Auld Lang Syne

January 1, 2011

Well, It is hard to believe that another year has passed and we have stepped into a brand new year. Like so many people, I have made resolutions on past new years that have for better or worse fallen by the wayside sometime during the hustle and bustle of the year. SO…this year i decided to try something different. I only have one resolution for the whole year. I am going to make a resolution to live my life. Now, i know what you are thinking: LaBi, that’s not a real resolution. Are not new year’s resolutions more specific like moving, losing weight, going on a trip, or finding that special someone? Well, my dear friends, my resolution can be ALL of that and more. My resolution is tied to only one thing: That God allows me to make it to December 31, 2011. If this happens, I will have kept my resolution.

The more I think about 2011, the more I see my life is going to change without me having to do very much except keep living. I am moving for medical school somewhere (as of now my only option is Memphis). I think every year since i hit puberty one of my resolutions was to lose weight. However, last year i said i would be healthy. Although I was not always perfect at this task, it was less pressure to live healthy and lose weight gradually than try to lose 50 pounds in one month with some dramatic lifestyle change. I feel that in order to live my life, I have to be healthy and losing weight will slowly come with that. I don’t know God’s plans, but I have been going on more trips this past year than i have in a long time. So far, I am planning to go St. Louis next week, West Coast sometime this summer, and my parents (not-so-secretly) have planned a graduation cruise for me out of the country! (I am really excited about that one!!) And like I said before, I do not know what God has planned.

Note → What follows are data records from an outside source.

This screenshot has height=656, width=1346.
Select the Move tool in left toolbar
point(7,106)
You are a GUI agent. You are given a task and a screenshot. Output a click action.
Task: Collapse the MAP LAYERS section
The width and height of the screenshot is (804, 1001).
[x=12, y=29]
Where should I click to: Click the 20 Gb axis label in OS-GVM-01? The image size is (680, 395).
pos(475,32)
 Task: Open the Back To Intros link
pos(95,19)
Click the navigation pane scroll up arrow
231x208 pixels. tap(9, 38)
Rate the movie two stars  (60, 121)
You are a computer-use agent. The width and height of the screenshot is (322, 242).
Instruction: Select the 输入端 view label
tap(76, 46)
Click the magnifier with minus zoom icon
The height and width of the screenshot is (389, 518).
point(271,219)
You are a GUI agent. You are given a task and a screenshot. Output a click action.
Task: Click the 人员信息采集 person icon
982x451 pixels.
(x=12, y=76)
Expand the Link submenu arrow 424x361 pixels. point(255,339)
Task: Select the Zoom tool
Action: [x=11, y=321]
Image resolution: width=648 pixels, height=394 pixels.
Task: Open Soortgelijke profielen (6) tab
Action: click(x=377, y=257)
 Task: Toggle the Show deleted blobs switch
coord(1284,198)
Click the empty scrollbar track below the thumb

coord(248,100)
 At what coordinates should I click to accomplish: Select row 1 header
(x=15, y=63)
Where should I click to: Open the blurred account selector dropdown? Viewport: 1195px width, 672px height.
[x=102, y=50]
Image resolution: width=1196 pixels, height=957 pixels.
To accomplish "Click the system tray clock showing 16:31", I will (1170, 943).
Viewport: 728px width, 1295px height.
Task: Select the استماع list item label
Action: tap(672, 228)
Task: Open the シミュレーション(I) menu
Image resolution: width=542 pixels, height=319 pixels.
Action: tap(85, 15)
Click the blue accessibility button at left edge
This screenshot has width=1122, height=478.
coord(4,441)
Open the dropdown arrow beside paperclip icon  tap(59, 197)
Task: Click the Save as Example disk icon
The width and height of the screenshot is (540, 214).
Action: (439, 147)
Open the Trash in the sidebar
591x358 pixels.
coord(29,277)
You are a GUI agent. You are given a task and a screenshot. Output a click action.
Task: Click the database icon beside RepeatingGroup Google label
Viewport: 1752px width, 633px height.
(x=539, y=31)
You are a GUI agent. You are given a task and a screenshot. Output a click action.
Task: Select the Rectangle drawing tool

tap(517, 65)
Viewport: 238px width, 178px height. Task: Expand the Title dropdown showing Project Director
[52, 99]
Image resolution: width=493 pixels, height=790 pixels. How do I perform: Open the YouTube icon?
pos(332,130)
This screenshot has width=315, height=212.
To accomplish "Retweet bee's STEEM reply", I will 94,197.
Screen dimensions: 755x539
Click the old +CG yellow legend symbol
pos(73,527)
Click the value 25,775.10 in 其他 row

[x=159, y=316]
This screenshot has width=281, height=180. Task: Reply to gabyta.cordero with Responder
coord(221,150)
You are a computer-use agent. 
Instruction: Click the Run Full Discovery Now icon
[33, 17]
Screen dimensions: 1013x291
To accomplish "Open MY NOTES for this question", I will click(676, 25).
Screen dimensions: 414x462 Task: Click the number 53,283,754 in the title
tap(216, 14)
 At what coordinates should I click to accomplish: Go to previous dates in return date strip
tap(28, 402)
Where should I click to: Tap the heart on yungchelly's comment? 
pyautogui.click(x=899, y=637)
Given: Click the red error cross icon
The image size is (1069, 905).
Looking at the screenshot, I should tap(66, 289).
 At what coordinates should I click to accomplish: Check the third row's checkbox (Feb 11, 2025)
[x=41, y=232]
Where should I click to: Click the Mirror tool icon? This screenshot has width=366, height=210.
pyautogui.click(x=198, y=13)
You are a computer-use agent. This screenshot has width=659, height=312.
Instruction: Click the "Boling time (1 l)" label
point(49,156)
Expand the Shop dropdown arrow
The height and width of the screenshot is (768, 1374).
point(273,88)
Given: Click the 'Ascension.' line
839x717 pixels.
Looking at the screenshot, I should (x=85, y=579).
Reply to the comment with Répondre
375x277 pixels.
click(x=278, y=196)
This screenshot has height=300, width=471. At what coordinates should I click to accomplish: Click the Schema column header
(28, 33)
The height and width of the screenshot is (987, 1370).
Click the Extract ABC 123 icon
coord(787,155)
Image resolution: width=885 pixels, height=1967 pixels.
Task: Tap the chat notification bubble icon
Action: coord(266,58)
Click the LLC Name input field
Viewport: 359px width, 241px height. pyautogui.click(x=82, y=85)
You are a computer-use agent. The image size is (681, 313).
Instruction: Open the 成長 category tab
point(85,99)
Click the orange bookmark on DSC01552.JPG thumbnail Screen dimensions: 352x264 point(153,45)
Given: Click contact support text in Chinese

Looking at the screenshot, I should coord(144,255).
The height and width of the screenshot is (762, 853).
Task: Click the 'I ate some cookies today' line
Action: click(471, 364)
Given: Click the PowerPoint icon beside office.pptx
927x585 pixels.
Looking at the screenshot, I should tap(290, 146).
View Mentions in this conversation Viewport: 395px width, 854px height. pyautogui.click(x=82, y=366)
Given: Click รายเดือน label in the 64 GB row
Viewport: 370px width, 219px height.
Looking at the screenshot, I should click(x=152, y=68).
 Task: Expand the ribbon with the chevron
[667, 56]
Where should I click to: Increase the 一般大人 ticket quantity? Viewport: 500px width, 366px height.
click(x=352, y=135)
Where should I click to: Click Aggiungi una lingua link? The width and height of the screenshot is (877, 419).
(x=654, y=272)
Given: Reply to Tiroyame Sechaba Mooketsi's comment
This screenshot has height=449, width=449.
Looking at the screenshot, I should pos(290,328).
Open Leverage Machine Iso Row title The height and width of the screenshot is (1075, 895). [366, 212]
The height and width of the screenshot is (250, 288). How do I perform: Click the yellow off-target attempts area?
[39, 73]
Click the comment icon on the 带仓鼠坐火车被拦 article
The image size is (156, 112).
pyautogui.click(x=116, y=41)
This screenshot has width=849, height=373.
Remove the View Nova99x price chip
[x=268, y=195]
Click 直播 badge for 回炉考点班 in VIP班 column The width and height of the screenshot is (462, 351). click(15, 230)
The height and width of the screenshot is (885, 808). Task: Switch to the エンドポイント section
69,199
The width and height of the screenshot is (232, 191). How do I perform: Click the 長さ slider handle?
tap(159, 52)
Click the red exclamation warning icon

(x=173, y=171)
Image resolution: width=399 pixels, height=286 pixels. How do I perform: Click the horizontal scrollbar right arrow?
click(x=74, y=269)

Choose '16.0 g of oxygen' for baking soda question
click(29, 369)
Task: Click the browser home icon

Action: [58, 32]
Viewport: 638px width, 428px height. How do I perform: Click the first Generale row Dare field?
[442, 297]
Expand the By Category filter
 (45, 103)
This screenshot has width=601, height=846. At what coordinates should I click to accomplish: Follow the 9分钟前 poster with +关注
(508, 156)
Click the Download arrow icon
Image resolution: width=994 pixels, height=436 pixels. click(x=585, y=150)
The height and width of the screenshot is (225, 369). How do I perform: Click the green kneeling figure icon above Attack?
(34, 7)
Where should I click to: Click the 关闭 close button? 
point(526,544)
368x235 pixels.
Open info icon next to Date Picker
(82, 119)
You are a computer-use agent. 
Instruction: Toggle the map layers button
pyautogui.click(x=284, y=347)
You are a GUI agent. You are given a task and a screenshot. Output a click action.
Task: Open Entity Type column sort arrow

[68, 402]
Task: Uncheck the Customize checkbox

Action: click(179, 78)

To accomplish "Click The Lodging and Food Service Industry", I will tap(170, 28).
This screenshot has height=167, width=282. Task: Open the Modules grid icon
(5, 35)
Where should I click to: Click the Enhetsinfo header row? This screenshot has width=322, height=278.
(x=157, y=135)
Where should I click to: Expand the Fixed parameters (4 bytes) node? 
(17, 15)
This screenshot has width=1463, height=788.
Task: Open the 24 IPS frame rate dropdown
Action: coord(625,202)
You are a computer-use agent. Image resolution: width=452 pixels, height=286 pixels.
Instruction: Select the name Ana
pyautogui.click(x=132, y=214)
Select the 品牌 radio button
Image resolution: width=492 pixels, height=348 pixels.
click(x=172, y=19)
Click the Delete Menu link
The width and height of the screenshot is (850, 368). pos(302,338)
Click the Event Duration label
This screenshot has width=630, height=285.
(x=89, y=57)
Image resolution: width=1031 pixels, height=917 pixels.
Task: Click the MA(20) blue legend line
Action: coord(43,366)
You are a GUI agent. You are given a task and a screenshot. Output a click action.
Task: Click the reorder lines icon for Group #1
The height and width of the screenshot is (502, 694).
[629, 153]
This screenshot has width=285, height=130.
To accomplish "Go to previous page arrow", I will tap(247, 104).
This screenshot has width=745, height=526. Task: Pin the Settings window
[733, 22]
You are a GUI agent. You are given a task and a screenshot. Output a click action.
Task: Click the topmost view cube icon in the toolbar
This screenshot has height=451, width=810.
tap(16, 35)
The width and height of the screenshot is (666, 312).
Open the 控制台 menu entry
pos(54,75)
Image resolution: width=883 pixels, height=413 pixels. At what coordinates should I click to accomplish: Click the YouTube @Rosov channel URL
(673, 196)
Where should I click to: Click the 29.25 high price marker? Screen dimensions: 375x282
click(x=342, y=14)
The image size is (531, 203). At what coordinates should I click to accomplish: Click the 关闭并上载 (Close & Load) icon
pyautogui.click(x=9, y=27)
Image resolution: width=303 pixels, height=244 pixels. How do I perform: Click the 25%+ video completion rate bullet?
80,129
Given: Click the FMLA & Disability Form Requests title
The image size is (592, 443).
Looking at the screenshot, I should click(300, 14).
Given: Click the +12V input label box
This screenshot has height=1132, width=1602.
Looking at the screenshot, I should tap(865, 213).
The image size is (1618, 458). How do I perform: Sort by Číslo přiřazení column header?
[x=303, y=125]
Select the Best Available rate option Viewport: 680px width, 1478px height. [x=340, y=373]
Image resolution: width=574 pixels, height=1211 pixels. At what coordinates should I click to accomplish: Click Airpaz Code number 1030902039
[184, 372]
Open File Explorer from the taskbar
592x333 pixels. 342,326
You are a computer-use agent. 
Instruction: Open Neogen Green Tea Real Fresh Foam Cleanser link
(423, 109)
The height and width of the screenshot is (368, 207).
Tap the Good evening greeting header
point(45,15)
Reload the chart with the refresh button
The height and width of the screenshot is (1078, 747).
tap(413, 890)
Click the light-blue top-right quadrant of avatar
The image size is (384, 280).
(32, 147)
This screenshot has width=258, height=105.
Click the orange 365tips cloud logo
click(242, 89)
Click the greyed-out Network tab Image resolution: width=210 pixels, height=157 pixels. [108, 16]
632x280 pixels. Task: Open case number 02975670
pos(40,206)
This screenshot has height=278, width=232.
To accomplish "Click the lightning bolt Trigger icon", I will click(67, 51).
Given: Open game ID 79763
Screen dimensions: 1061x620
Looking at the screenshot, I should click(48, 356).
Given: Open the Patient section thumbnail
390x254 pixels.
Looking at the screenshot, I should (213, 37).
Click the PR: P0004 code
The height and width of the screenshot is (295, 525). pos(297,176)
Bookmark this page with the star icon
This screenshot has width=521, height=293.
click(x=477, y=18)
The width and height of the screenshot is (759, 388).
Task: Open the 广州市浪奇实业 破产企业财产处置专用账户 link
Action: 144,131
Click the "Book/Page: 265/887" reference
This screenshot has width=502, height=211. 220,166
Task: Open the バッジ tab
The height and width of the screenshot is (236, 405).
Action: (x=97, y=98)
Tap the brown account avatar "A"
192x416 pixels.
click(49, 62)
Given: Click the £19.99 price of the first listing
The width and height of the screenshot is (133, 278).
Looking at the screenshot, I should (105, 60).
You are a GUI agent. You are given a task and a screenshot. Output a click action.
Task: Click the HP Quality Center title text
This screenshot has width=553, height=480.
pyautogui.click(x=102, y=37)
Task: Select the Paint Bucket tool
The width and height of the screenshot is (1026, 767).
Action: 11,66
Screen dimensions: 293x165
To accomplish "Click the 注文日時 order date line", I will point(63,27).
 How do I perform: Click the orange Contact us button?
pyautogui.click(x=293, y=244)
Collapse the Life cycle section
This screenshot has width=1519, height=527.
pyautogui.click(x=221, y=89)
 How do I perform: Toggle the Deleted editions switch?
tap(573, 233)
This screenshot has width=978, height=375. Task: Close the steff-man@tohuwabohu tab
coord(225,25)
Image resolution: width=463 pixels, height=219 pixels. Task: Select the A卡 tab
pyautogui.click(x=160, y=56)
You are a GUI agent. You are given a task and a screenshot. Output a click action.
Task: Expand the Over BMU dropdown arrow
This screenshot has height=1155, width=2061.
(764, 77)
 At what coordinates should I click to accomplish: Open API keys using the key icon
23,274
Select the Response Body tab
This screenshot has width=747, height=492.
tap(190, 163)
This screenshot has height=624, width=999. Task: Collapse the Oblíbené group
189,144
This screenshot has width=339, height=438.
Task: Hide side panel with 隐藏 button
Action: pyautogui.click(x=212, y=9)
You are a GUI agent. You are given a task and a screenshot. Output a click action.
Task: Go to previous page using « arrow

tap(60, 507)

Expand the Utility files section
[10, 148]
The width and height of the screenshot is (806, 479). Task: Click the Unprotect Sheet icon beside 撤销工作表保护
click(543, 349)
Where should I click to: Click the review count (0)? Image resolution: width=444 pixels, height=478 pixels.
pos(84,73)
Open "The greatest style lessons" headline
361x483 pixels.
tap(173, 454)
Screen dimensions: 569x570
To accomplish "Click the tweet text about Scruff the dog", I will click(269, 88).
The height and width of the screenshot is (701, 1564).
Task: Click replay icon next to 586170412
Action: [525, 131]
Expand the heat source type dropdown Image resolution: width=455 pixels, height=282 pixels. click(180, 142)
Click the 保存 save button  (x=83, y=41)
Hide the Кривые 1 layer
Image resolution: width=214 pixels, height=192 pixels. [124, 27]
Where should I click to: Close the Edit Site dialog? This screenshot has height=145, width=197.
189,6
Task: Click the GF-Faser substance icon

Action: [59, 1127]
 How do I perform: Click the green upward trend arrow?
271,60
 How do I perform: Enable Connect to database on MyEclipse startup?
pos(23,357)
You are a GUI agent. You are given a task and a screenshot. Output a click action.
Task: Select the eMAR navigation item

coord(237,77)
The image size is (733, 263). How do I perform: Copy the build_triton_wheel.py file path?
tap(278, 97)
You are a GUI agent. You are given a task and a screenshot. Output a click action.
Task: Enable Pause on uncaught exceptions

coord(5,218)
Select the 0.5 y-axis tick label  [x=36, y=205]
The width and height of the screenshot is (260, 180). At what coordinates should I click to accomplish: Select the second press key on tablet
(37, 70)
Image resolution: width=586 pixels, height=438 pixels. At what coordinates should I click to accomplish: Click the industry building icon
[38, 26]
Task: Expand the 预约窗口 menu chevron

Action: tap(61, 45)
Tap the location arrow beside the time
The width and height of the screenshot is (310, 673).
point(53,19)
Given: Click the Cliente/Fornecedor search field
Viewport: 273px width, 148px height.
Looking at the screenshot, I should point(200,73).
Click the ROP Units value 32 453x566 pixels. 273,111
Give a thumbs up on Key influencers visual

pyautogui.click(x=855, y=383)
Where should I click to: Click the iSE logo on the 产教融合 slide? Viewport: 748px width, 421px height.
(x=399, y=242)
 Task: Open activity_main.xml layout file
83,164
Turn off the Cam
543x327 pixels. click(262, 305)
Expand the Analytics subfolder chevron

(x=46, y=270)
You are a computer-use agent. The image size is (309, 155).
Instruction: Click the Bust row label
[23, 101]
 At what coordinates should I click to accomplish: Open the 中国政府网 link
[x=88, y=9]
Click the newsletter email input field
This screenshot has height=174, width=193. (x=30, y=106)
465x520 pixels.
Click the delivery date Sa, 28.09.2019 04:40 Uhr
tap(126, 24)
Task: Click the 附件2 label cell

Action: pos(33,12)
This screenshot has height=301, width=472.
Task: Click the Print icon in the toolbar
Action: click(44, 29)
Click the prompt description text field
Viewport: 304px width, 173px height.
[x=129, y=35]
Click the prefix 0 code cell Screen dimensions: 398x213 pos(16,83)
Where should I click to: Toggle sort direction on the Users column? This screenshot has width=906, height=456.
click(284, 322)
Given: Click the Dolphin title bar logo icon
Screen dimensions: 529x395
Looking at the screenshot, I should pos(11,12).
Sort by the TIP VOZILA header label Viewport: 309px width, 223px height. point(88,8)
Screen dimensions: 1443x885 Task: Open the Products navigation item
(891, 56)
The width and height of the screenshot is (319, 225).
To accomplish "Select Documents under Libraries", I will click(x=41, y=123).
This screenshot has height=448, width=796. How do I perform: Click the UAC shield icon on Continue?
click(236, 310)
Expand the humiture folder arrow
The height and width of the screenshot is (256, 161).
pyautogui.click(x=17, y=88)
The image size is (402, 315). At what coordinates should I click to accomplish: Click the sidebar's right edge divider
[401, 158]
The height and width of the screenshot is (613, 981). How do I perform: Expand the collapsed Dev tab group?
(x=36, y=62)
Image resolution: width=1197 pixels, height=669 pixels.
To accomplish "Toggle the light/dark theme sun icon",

Speaking of not knowing God’s plans, I have no idea about finding a “special” someone. I had a long heart-to-heart with one of my best friends last night/year about this subject. In our life circle, everyone we know our age and younger is getting seriously invovled with someone or married (evident by the fact I am writing this entry before and after my friend’s wedding at 5). So, to reach this point and not even have options is a little discouraging at times. However, the rest of the country believes the average marriage age is 26 and not 20 as it is in the “Harding Bubble”. Now, I have nothing against marriage. It is ordained by God, many of my friends and family are doing it, and I hope to do it someday. Nevertheless, I have never been a fan of anything being thrown in my face including something as sacred and wonderful as marriage. Yet I continually have moments where i wonder if it will ever happen for me. I don’t believe that 2011 will be the year i find my soul-mate, but I DO believe that if i live my life as myself someday I will find someone who wants to live life with me.

So, TO NEW YEAR’S:

“Another fresh new year is here . . .
Another year to live!
To banish worry, doubt, and fear,
To love and laugh and give!

This bright new year is given me
To live each day with zest . . .
To daily grow and try to be
My highest and my best!

I have the opportunity
Once more to right some wrongs,
To pray for peace, to plant a tree,
And sing more joyful songs!”

William Arthur Ward

Happy New Year!! Whatever your goals for 2011, I challenge you to live life to the fullest.